Zinc‐finger E‐box binding homeobox 1 (ZEB1) is a master regulator of epithelial‐mesenchymal transition (EMT) and has been implicated in primary epithelial cancer biological processes, such as invasion and metastasis. However, the role of ZEB1 in progression of melanoma and cancer stem cells (CSCs) remains obscure. In this study, the recombinant plasmids of t3 shRNAs targeting mouse ZEB1 were constructed and transfected into melanoma B16F10 cells. The stable transfected cells were selected and the characteristics of ZEB1 downregulated B16F10 cells was assessed. The tumourigenicity of CD44+CD133+CSCs isolated from B16F10 cells stably transfected with the ZEB1‐shRNA2 recombinant was also assessed. ZEB1‐shRNAs B16F10 showed a lower expression of ZEB1 and vimentin, weaker migration, invasiveness, colony forming, and proliferation, and a lower tumourigenicity than the control cells. The tumourigenicity of the ZEB1‐shRNA2 CD44+CD133+CSCs was also inhibited. In conclusion, ZEB1‐shRNA2‐mediated downregulation of ZEB1 expression in B16F10 cells and CSCs is involved in the inhibition of the EMT process. ZEB1 may be a potential target in melanoma targeted.
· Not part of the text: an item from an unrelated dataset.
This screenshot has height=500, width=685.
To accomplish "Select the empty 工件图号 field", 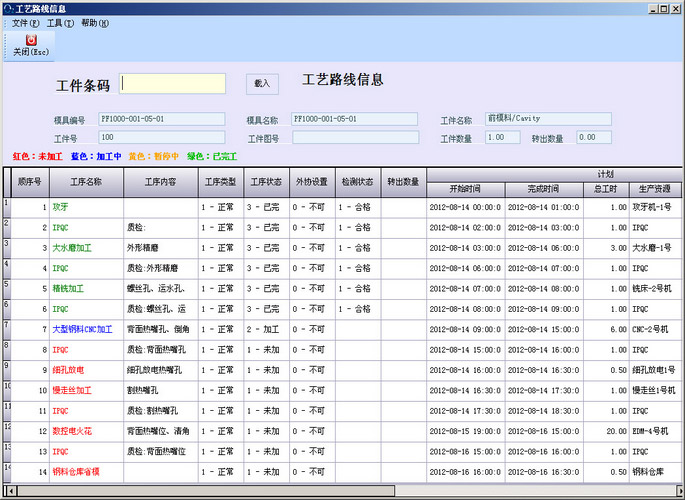I will tap(354, 138).
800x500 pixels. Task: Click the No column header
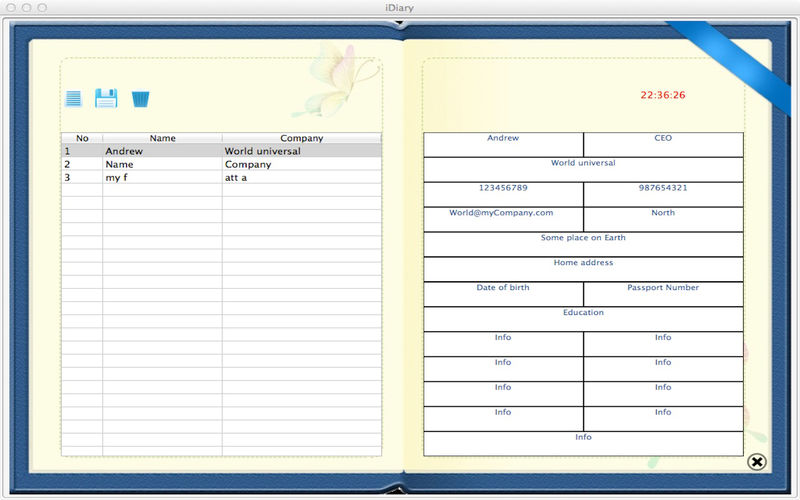[82, 138]
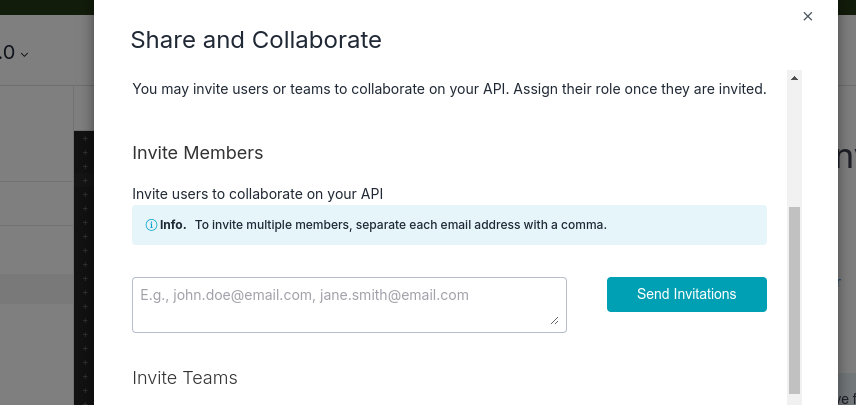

Investigation on the anti-tumor efficacy by expression of GPI-anchored mIL-21 on the surface of B16F10 cells in C57BL/6 mice

GPI-anchored membrane cytokines have been shown to play an important role in host immune response against tumor cells. In the present study, we constructed the tumor vaccine expressing mIL-21 in the GPI-anchored form and investigated its anti-tumor effect in C57BL/6 mice model. The fusion genes containing mIL-21 and the GPI anchor signal sequence was acquired by overlaping PCR, inserted into plasmid pcDNA3.1 to form the pcDNA3.1 mIL-21-GPI recombinant, which was transfected into the B16F10 cells, and the tumor vaccine based on B16F10 cells expressing the GPI-anchored membrane mIL-21 was generated. Through transfection, it was found that GPI-anchored membrane mIL-21 has no proliferate impact on B16F10 cells, but it was functional and reflected in inducing CD3-activated murine splenocytes proliferation response to B16F10 cells, improving the cytotoxicities of CTL and NK cells, increasing the numbers of splenocytes-producing IFN-gamma in mice, augmenting therapeutic effect of tumor and prolonging longevity effects in tumor-bearing mice injected with the inactivated GPI-anchored mIL-21 tumor vaccine. We concluded the expression of mIL-21 on the B16F10 cells surface in the GPI-anchored form was proved to be effective in activating immune responses against tumor cells, and our results provided a good foundation for further investigating the immunotherapy of tumor by GPI-mIL-21.